Les mesures prioritaires, de même que la participation autour de la correction du Rhône à Viège, servent de projet pilote. Les discussions sur les derniers aménagements du fleuve, en amont de la commune, ont commencé et serviront de ligne directrice pour le reste du tracé. Quel doit être l’aspect de la nouvelle digue ? Le tracé de la Route du Rhône à vélo de SuisseMobile, le réseau pour la mobilité douce, doit-il se trouver sur la digue ? Les amateurs de rollers la préféreraient goudronnée, alors que les défenseurs de l’environnement préconisent un chemin de graviers. Les uns souhaitent une voie d’une largeur de plus de 2 mètres, les autres veulent la limiter à 1 mètre. Le Canton du Valais a lancé un concours afin de trouver la meilleure solution. « Répondre aux souhaits de chacun est la quadrature du cercle », reconnaît le responsable valaisan Rudolf Pesch. La digue sera végétalisée uniquement avec des espèces indigènes et la nature sera laissée à elle-même, en limitant l’entretien au strict minimum. D’après Rudolf Pesch, la réussite du projet global tient à la conciliation de tous les intérêts. « Nous intervenons uniquement au titre de modérateur, avec notre expertise dans le domaine de la protection contre les crues. Cette correction du Rhône est un vaste projet qui concerne de nombreux secteurs de la société. Un maximum de personnes doivent donc être impliquées. »

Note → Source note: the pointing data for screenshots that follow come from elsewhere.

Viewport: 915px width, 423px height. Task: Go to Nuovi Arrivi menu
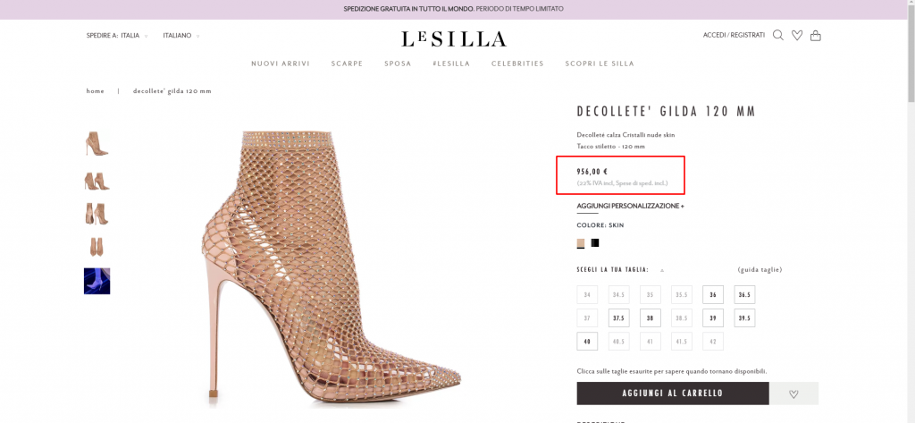[x=281, y=63]
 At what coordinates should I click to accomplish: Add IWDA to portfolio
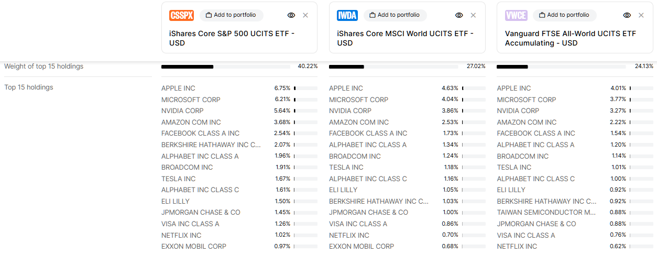click(395, 15)
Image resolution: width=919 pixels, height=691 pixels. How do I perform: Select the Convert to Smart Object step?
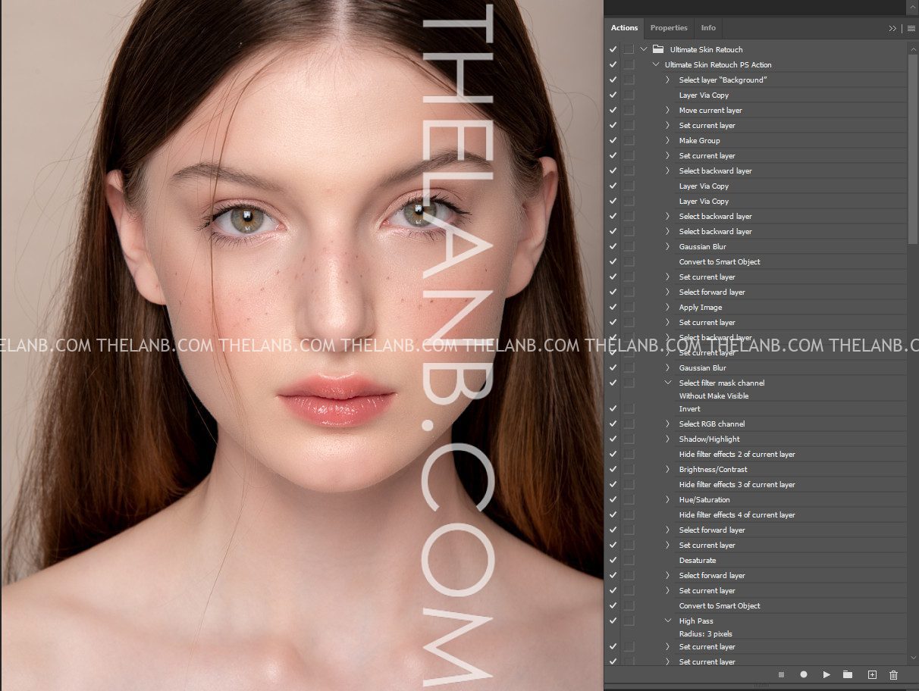point(719,261)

Vers une réconciliation avec le Rhône
Du point de vue des protecteurs de la nature, l’élargissement du fleuve au niveau de Viège ne sera certainement pas le plus beau projet sur le Rhône.

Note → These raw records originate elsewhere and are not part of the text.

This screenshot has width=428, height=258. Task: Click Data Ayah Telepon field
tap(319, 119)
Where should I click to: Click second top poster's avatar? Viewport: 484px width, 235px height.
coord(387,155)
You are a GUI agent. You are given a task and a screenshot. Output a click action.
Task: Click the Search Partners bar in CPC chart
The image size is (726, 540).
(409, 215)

Cependant, d’après l’ingénieur Rudolf Pesch, la population locale reconnaîtra l’intérêt de ce nouveau paysage fluvial. « La 3e correction n’en sera que mieux acceptée. Les zones renaturées seront adoptées et les projets suivants feront certainement l’objet d’oppositions moins nombreuses. »

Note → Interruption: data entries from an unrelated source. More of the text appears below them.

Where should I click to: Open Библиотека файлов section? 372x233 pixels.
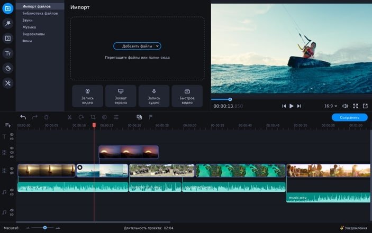pyautogui.click(x=40, y=13)

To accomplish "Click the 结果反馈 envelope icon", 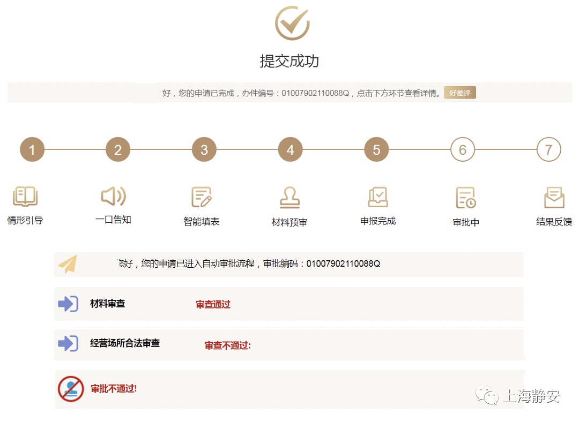I will coord(554,198).
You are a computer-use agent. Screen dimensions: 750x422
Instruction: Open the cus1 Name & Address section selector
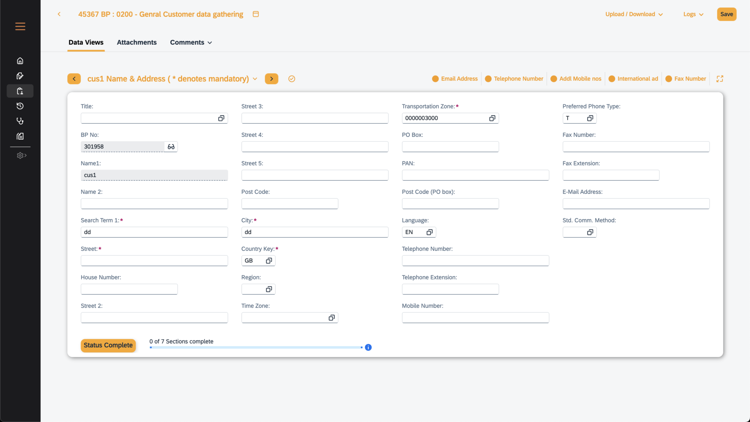(255, 78)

Cette résistance a aussi des raisons historiques. Les digues qui longent le Rhône ne servent guère de promenade qu’à quelques cavaliers ou propriétaires de chiens. Pendant leur temps libre, les gens préfèrent se rendre derrière les digues – en forêt ou au bord des lacs artificiels. Le Rhône canalisé est perçu comme un corps étranger dans la vallée. « Il est associé aux inondations et à la mort. Quiconque y tombe a peu de chance de s’en sortir. De nombreuses personnes sont mortes dans le Rhône », précise Rudolf Pesch.
Cependant, les talus des digues, moins pentus, et le flux plus lent du fleuve amélioreront son attrait à l’avenir. À Chippis, Sion et Bex, des accès directs au Rhône seront aménagés, leur conception faisant l’objet d’un concours. De nouvelles zones de détente seront prévues pour accueillir les personnes en quête de fraîcheur durant les mois de fournaise de l’été valaisan. Ainsi, les mesures de protection contre les crues auront-elles une chance de réconcilier les Valaisans et les Vaudois avec ce fleuve qui fait partie de leur existence.